A tutela integrativa que consiste em aprovar a prática de atos realiza-se à posteriori, isto é, a entidade tutelar pode praticar primeiro o ato, mas depois necessita da aprovação da entidade tutelar para que o ato seja executado. Portanto, a entidade tutelar tem competência para aprovar o ato ou recusar a aprovação do ato.
As duas submodalidades da tutela integrativa têm consequências jurídicas diferentes. A exigência de autorização é uma condição de validade, pelo que a sua ausência gera invalidade ao ato praticado. A exigência de aprovação é uma condição de existência, logo a sua ausência de inexistência ao ato praticado.
A autorização e a aprovação podem ser tácitas ou expressas; totais ou parciais; e puras, condicionais ou a termo.
Todavia, a entidade tutelar não tem competência para modificar o ato sujeito a autorização ou aprovação, pois a entidade tutelar não tem poder de substituição na tutela integrativa. Isto é, fazer-se substituir pela entidade tutelada e modificar o conteúdo do ato.

Ø A tutela inspetiva consiste no “poder de fiscalização da organização e funcionamento da entidade tutelada.”
Ø A tutela sancionatória consiste no “poder de aplicar sansões por irregularidades que tenham sido detetadas na entidade tutelada, no exercício do poder de fiscalização.”
Ø A tutela revogatória é o “poder de revogar os atos administrativos praticados pela entidade tutelada.”
Ø A tutela substitutiva é o “poder de suprir as omissões da entidade tutelada, praticando, em vez dela e por conta dela, os atos que forem legalmente devidos.”

Regime jurídico da tutela administrativa
Em primeiro lugar, atendendo ao princípio da legalidade que regula toda a Administração Pública, a tutela administrativa não se presume, só existe quando a lei expressamente a prevê, e nas modalidades determinadas por lei, conforme previsto no artigo 267º/2 da CRP.
Em segundo lugar, a entidade tutelada tem legitimidade para impugnar os atos pelos quais a entidade tutelar exerça os seus poderes de tutela. Isto significa que, se a entidade tutelar exercer um poder de tutela que prejudique a entidade tutelada, tem a última o direito de impugnar esses atos junto dos tribunais administrativos (artigo 55º/1/c do CPTA).

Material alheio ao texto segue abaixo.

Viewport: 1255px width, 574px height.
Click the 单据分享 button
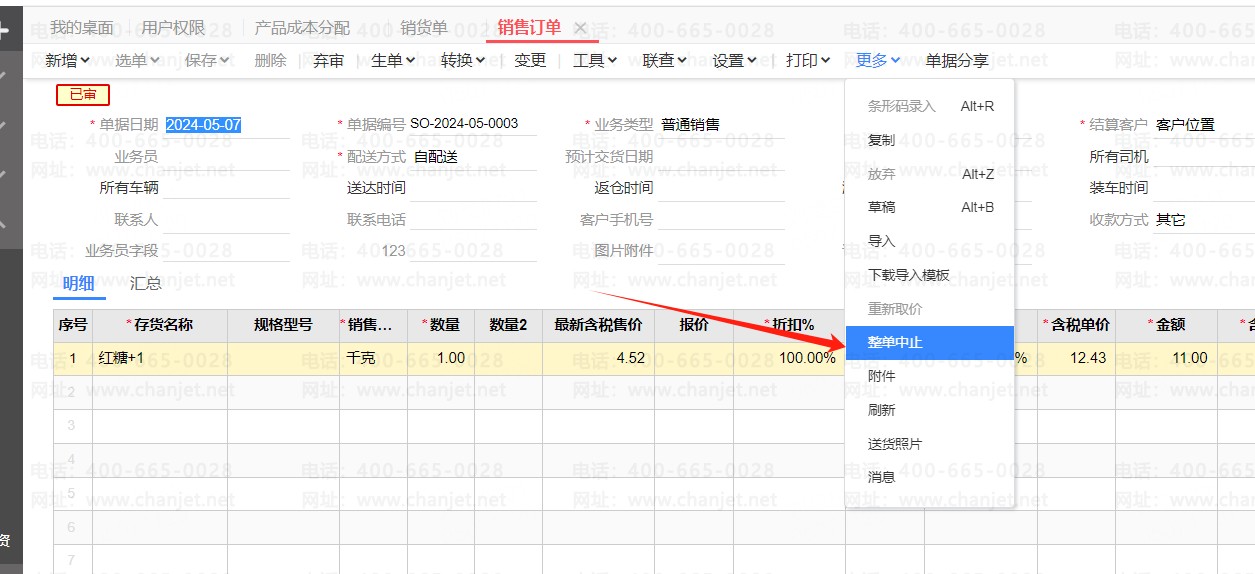point(956,61)
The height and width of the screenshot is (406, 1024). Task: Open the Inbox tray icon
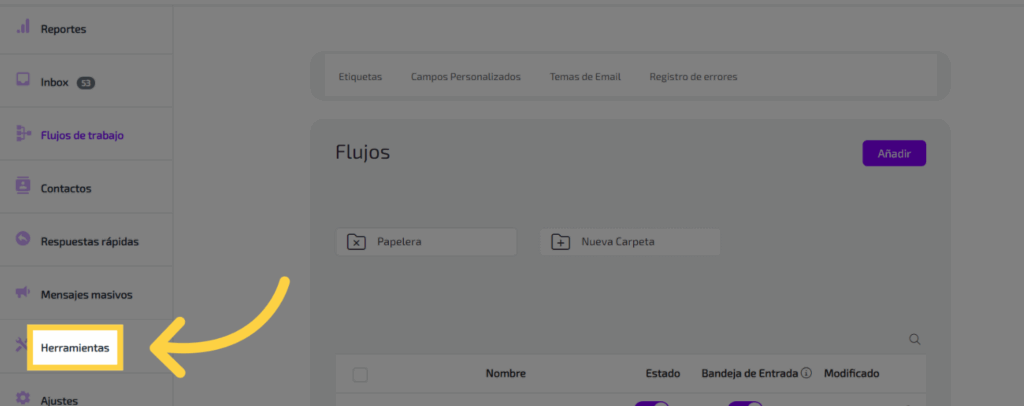click(x=23, y=81)
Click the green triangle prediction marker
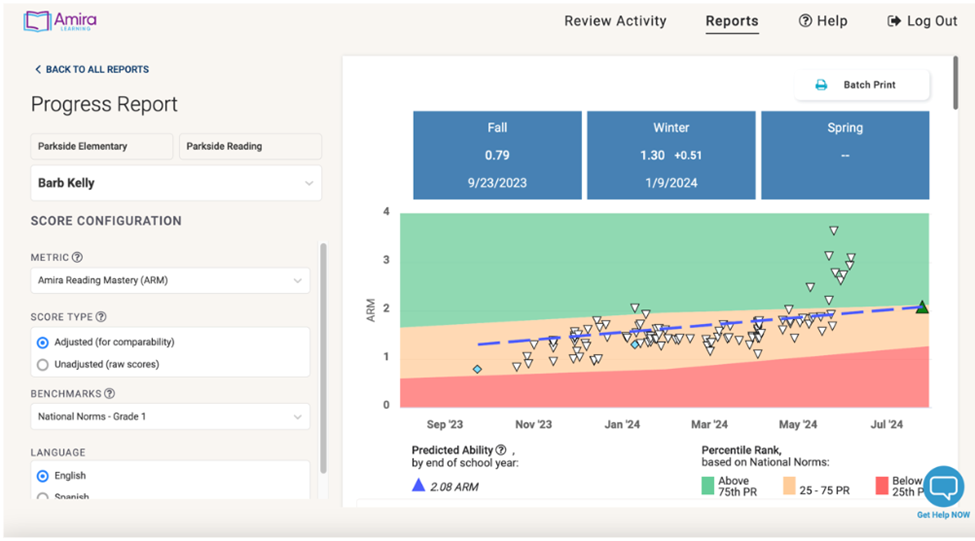Screen dimensions: 975x541 [922, 307]
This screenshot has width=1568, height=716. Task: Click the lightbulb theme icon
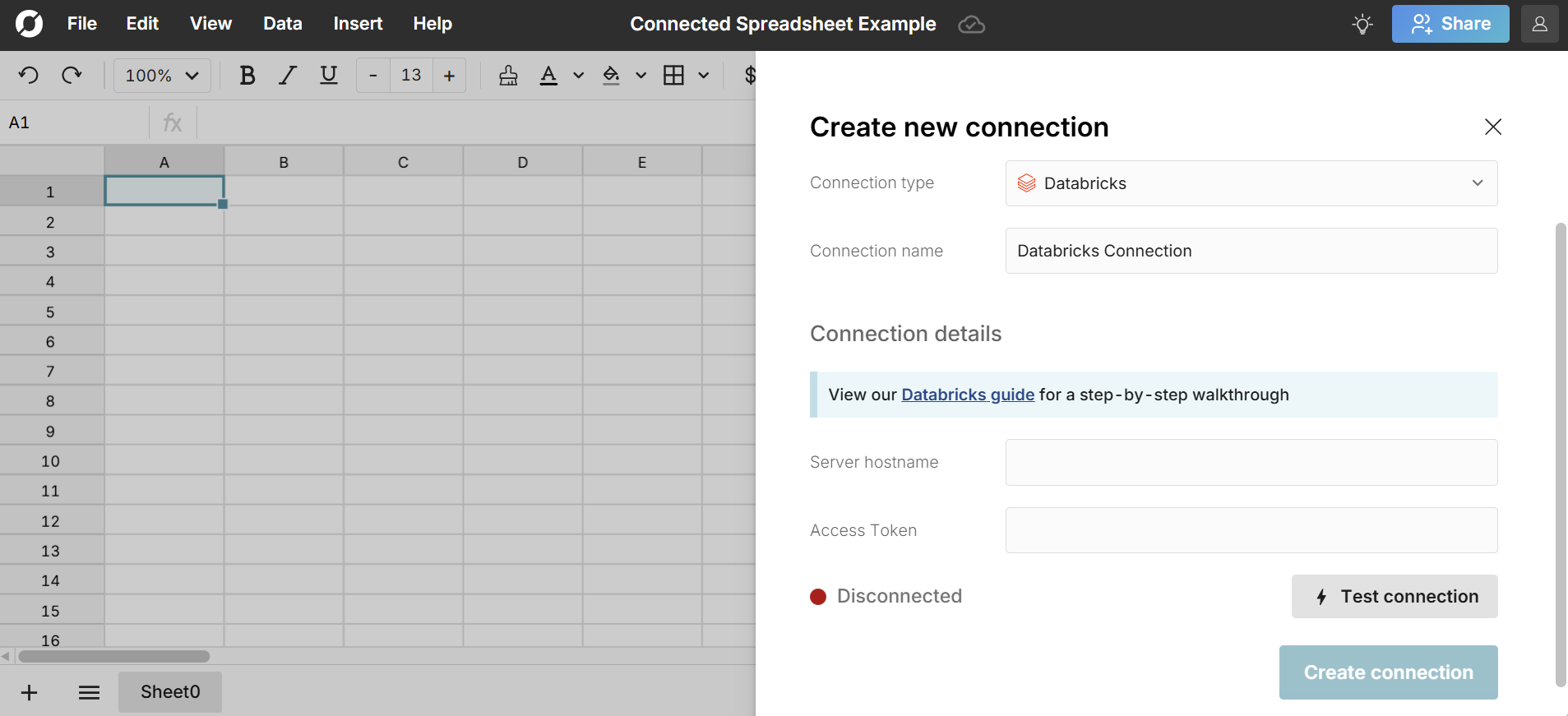coord(1362,24)
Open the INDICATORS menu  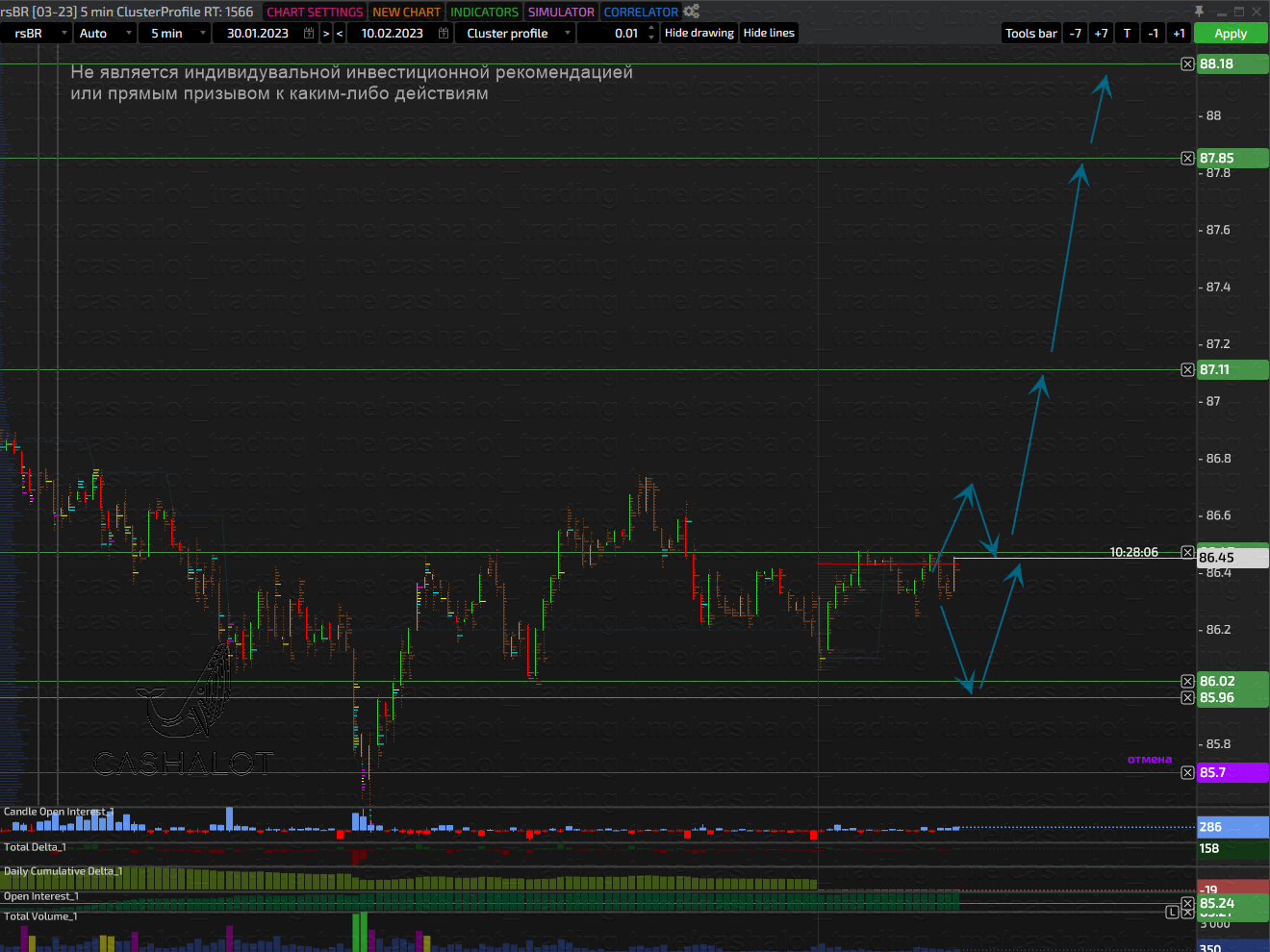tap(484, 12)
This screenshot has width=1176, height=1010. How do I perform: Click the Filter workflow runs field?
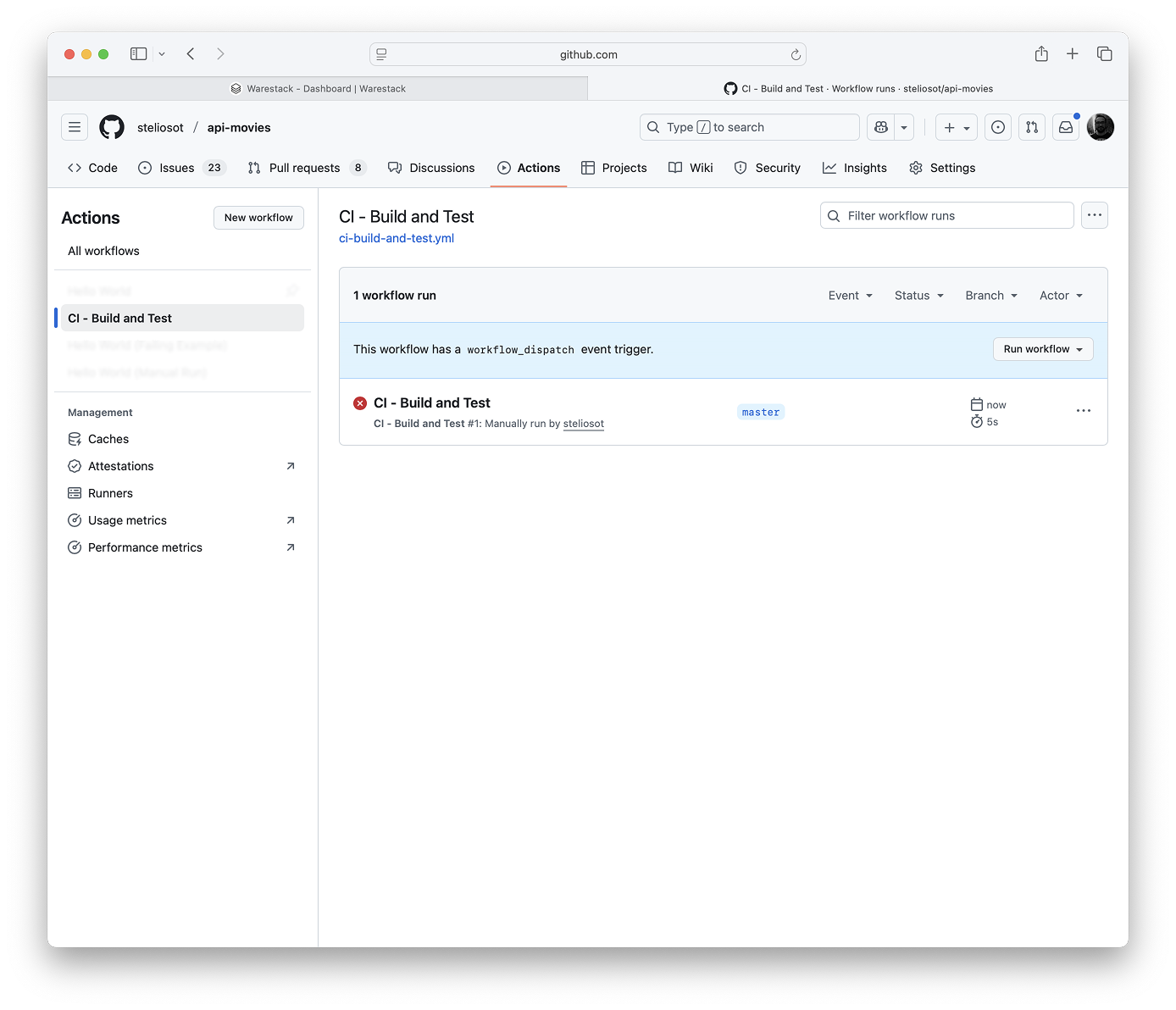point(947,216)
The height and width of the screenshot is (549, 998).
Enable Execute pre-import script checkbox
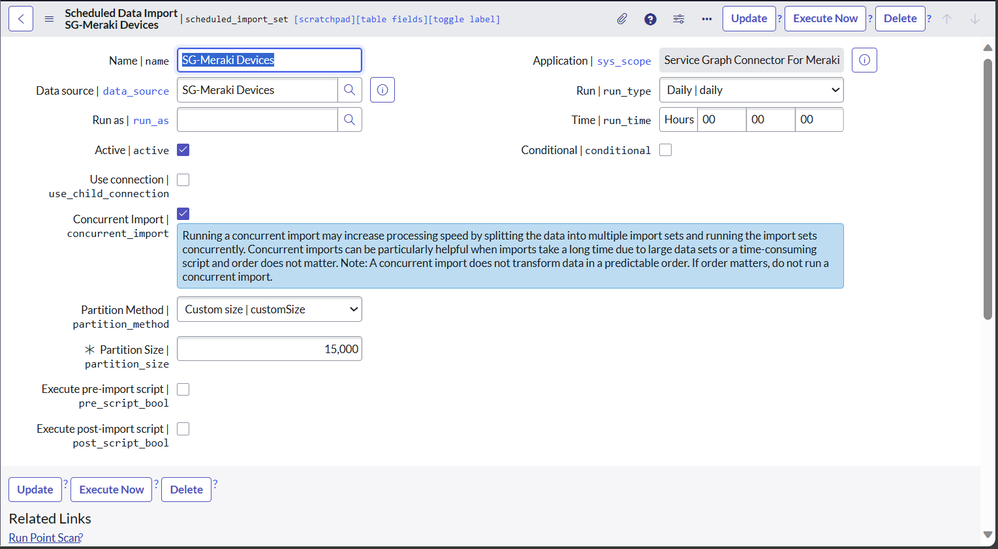pos(183,389)
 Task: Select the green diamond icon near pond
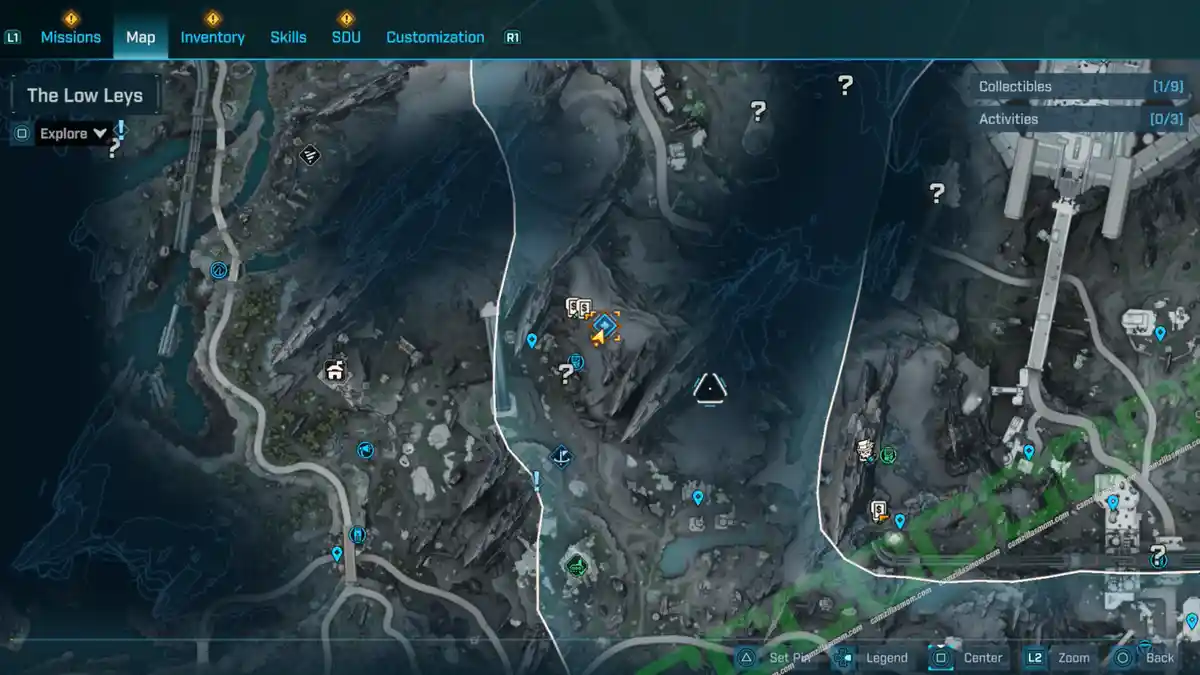tap(577, 567)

Análise concreta da tutela administrativa na Administração Indireta e na Administração Autónoma:
Administração Indireta é constituída por uma série de pessoas coletivas autónomas do Estado, mas que prosseguem fins do Estado. Deste modo, são entidades criadas pelo Estado, que se constituem fora da estrutura do Estado, e por isso o Estado não exerce poderes de hierarquia, mas de tutela. Desta unidade administrativa identificamos institutos públicos e entidades públicas empresariais. 
No caso da Administração Indireta, existe uma coordenação de interesses, pois estas entidades prosseguem os mesmos fins, pelo que a tutela administrativa neste caso aplica-se quanto a ambos os fins: tutela de legalidade e tutela de mérito. Neste sentido se posiciona o Professor regente Vasco Pereira da Silva.
Administração Autónoma incorpora entidades com personalidade jurídica própria autónoma do Estado, que prosseguem fins próprios. Contudo, por prosseguirem interesses públicos, o legislador decidiu atribuir-lhes personalidade de Direito Público. Desta unidade administrativa destacam-se as seguintes entidades: as Autarquias Locais, os Municípios, as Freguesias e as Regiões Autónomas.
No caso da Administração Autónoma, os interesses destas pessoas coletivas são próprios, independentes dos interesses do Estado, podendo até colidir. Por conseguinte, o controlo exercido sobre estas entidades, nomeadamente sob as autarquias locais, é de mera legalidade, conforme consagrado no artigo 242º/1 da CRP. Neste sentido mais uma vez, se pronuncia o Professor regente Vasco Pereira da Silva.  



Bibliografia:
BAPTISTA MACHADO, João, “Participação e descentralização”, Coimbra, 1982, pp. 10-27.
FOLQUE, André, “A Tutela Administrativa nas Relações entre o Governo e os Municípios”, Coimbra, 2004, pp. 256-335.
FREITAS DE AMARAL, Diogo, “Curso de Direito Administrativo”, Volume I, Almedina, 2015, pp. 729-740.
Texto de apoio: Apontamentos das aulas teóricas lecionadas pelo Professor Vasco Pereira da Silva.